There are some challenges with keeping the overall size of the games down, so they’re easily downloadable or don’t take up too much of the device’s memory, but overall much of what we previously did transfers over really well.

What are your thoughts on the speed at which tablets and smartphones are advancing?

It’s a very mixed blessing. On one hand you could take an iPad and design some truly amazing games for it that might revolutionize different genres, but on the other hand you also have an incredibly limited array of business models to explore. If I really want to make a pure adventure game, even though a tablet could run the game well, I would strongly consider releasing on PC if I expected it to keep a studio running.

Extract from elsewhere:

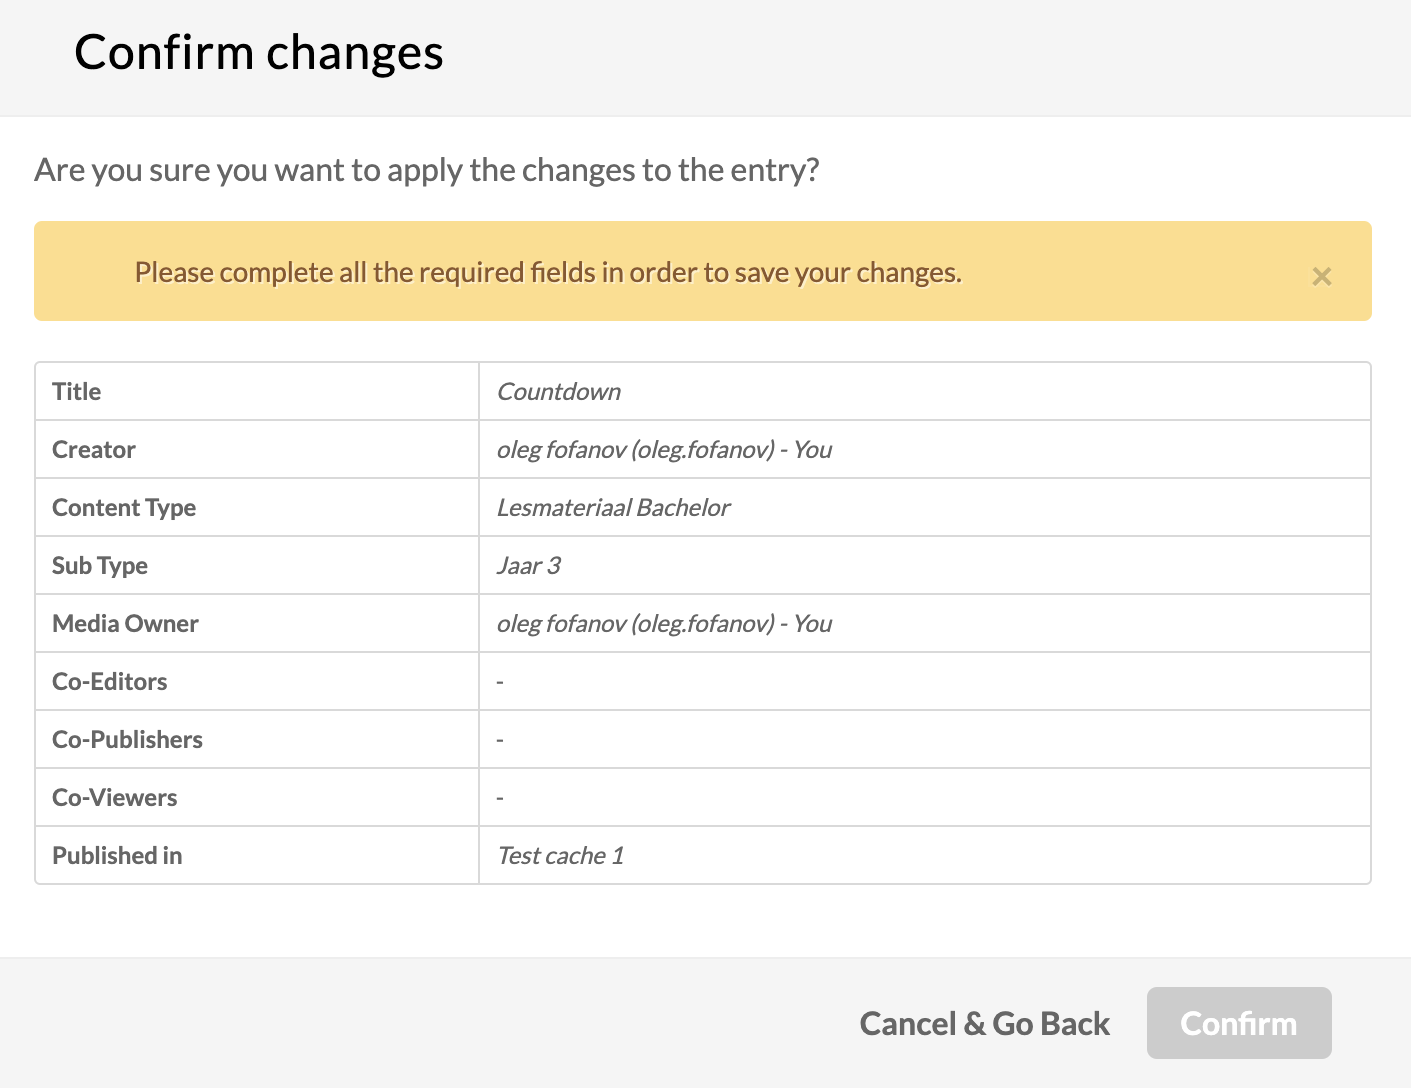Select the Co-Publishers row label
The image size is (1411, 1088).
[x=127, y=740]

If people were willing to outright buy a $40 or $50 game on a tablet, it would be one thing. The reality is that if your game is on a mobile device, most people expect not to pay for it. So, there are whole genres of games on consoles that simply can’t map to those expectations. Those user expectations could ultimately be what keeps platforms like the PC viable in the long term.

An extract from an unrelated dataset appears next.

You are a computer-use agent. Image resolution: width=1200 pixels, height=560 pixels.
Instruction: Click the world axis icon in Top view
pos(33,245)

How big is your studio today and where are you guys based? What type of growth do you see for the company?

We are six people, all equal partners in BitMonster. We have an office in downtown Raleigh now, over a bunch of amazing restaurants that are sure to make us huge. Aside from that sort of growth, our plans are very much not to grow in terms of personnel.

We created Lili from scratch in about seven months, and consider it to be larger than most titles we would like to create. We don’t see the need for more people to be involved. We love the atmosphere of us all sitting in a room, talking everything out and making something we love. When a game we create takes off and does well, our goals are simple…do it again.

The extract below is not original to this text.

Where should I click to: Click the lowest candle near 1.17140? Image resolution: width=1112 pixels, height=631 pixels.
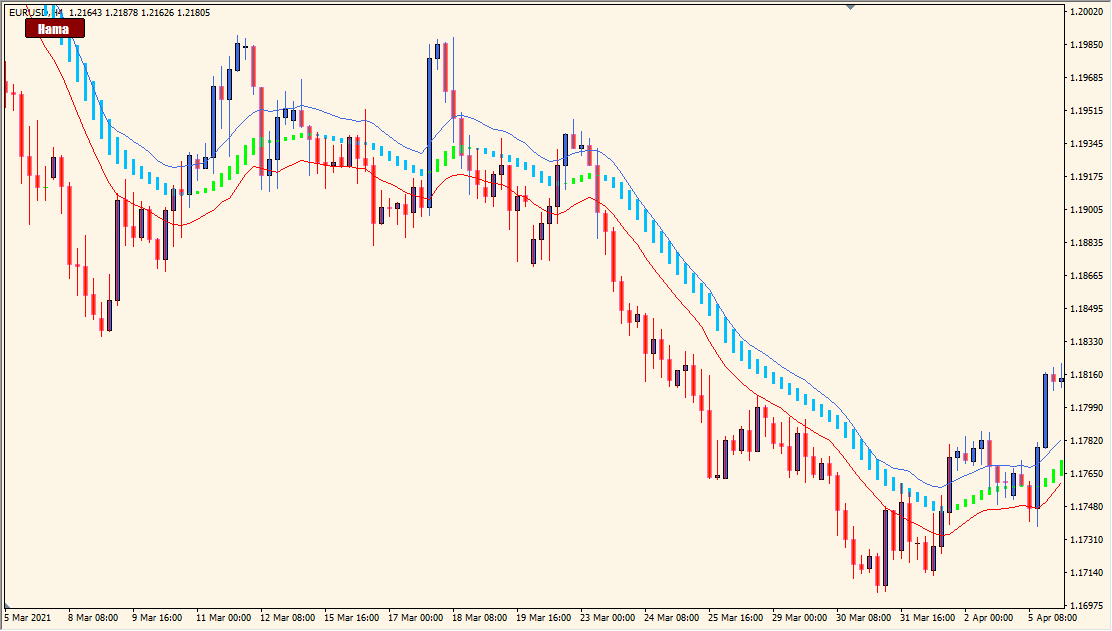(877, 571)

Why is the Triangle a good place for a gaming start-up?

There’s a lot to offer in the Triangle. There’s a large talent pool of course, but also very reasonable cost of living, a great indie community, our own developer convention with the East Coast Games Convention, and several realtors who are very excited about housing tech companies.

What’s the transition been like going from huge teams working on console games to small mobile teams?

It’s been almost therapeutic to be honest. It’s pretty liberating to not have a large group of people involved in most decisions. We feel a massive sense of pride and ownership in every little detail of what we’re working on. It’s harder to feel that sense of investment as teams grow larger.

How have your first game projects done thus far?

So far we’ve done exceedingly well! Our first game, Lili, has provided us with solid salaries and picked up a great deal of attention for our studio. Our goals with Lili were always to create something that was highly polished and wasn’t what was ‘expected’ of six senior Gears of War developers. We were pleasantly surprised to get a great deal of attention from Apple, and numerous large publishers. We wanted to get on the map, and we feel that was accomplished.

As an independent studio, what opportunities do you see Kickstarter opening up for new game ideas?

Kickstarter is an amazing tool for many developers, but it’s a quirky beast. If it was truly a marketplace entirely for new game ideas, it would be fantastic. Kickstarter can’t shape the actual market for a product though. Sadly, in the same way people expect mobile games to be free, they largely dismiss Kickstarter campaigns that target the mobile market…as though those concepts are also without value. Kickstarter, as it stands now, is an excellent way to fund a PC game or board game.

What’s next for your studio?

This year we’re swinging for the fences. Where Lili was created as a sort of showpiece for us, our next designs are targeting the mobile market much more specifically; they’re designed to be successful. We’re striving for gameplay we can be proud of in frameworks that have proven effective for mobile gamers.

What are your thoughts on the key departures that occurred at Epic after you left last year?

It has certainly been a roller coaster, no doubt. I have loads of faith that Epic will continue being insanely successful though. There are smart people and large teams of amazingly talented developers over there. Contrary to public perception, it’s the teams that make a company successful.